= Tasks to carry out =
**a.** List every astro deploy command in the Airflow deployment guide's table.
**b.** Pick up the Airflow deployment guide after its final sentence and keep writing it.

= Quoted text =

Agent Skills: Deploying Airflow

>-

dataID: kilo-org/kilo-marketplace/deploying-airflow

Install this agent skill to your local

pnpm dlx add-skill https://github.com/Kilo-Org/kilo-marketplace/tree/HEAD/skills/deploying-airflow

Skill Files

Browse the full folder contents for deploying-airflow.

Download Skill

Loading file tree…

skills/deploying-airflow/SKILL.md

Skill Metadata

Name
deploying-airflow
Description
>-

Deploying Airflow

This skill covers deploying Airflow DAGs and projects to production, whether using Astro (Astronomer's managed platform) or open-source Airflow on Docker Compose or Kubernetes.

Choosing a path: Astro is a good fit for managed operations and faster CI/CD. For open-source, use Docker Compose for dev and the Helm chart for production.


Astro (Astronomer)

Astro provides CLI commands and GitHub integration for deploying Airflow projects.

Deploy Commands

| Command | What It Does | |---------|--------------| | astro deploy | Full project deploy — builds Docker image and deploys DAGs | | astro deploy --dags | DAG-only deploy — pushes only DAG files (fast, no image build) | | astro deploy --image | Image-only deploy — pushes only the Docker image (for multi-repo CI/CD) | | astro deploy --dbt | dbt project deploy — deploys a dbt project to run alongside Airflow |

Full Project Deploy

Builds a Docker image from your Astro project and deploys everything (DAGs, plugins, requirements, packages):

astro deploy

Use this when you've changed requirements.txt, Dockerfile, packages.txt, plugins, or any non-DAG file.

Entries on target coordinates
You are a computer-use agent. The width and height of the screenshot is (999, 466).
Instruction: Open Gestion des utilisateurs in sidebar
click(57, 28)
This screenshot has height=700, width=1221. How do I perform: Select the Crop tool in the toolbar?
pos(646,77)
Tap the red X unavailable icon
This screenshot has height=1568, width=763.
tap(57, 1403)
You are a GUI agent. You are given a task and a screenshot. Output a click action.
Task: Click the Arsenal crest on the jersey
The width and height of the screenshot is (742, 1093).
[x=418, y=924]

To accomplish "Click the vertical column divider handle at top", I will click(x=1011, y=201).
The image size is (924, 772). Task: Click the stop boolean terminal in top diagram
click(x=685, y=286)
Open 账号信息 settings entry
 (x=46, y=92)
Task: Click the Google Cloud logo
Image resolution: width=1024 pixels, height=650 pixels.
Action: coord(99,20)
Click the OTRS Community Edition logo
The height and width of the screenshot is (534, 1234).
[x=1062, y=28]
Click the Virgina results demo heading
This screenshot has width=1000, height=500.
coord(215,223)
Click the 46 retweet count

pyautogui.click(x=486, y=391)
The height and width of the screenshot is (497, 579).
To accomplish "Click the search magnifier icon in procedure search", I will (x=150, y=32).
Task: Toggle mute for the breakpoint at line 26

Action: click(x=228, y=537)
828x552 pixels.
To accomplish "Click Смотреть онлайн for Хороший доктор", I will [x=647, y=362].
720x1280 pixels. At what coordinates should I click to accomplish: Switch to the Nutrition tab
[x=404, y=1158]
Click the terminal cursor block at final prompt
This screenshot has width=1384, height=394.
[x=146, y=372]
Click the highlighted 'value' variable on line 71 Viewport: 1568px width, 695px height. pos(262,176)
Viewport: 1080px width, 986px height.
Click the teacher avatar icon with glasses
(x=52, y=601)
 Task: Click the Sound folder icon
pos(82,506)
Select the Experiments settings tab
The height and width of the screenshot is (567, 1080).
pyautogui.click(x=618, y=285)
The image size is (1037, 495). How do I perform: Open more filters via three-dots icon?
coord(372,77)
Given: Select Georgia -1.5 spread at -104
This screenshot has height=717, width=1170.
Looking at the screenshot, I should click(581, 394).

= Expected responses =
**a.**
- astro deploy
- astro deploy --dags
- astro deploy --image
- astro deploy --dbt

**b.**
DAG-Only Deploy

Pushes only files in the dags/ directory without rebuilding the Docker image:

astro deploy --dags

This is significantly faster than a full deploy since it skips the image build. Use this when you've only changed DAG files and haven't modified dependencies or configuration.

Image-Only Deploy

Pushes only the Docker image without updating DAGs:

astro deploy --image

This is useful in multi-repo setups where DAGs are deployed separately from the image, or in CI/CD pipelines that manage image and DAG deploys independently.

dbt Project Deploy

Deploys a dbt project to run with Cosmos on an Astro deployment:

astro deploy --dbt

GitHub Integration

Astro supports branch-to-deployment mapping for automated deploys:

  • Map branches to specific deployments (e.g., main -> production, develop -> staging)
  • Pushes to mapped branches trigger automatic deploys
  • Supports DAG-only deploys on merge for faster iteration

Configure this in the Astro UI under Deployment Settings > CI/CD.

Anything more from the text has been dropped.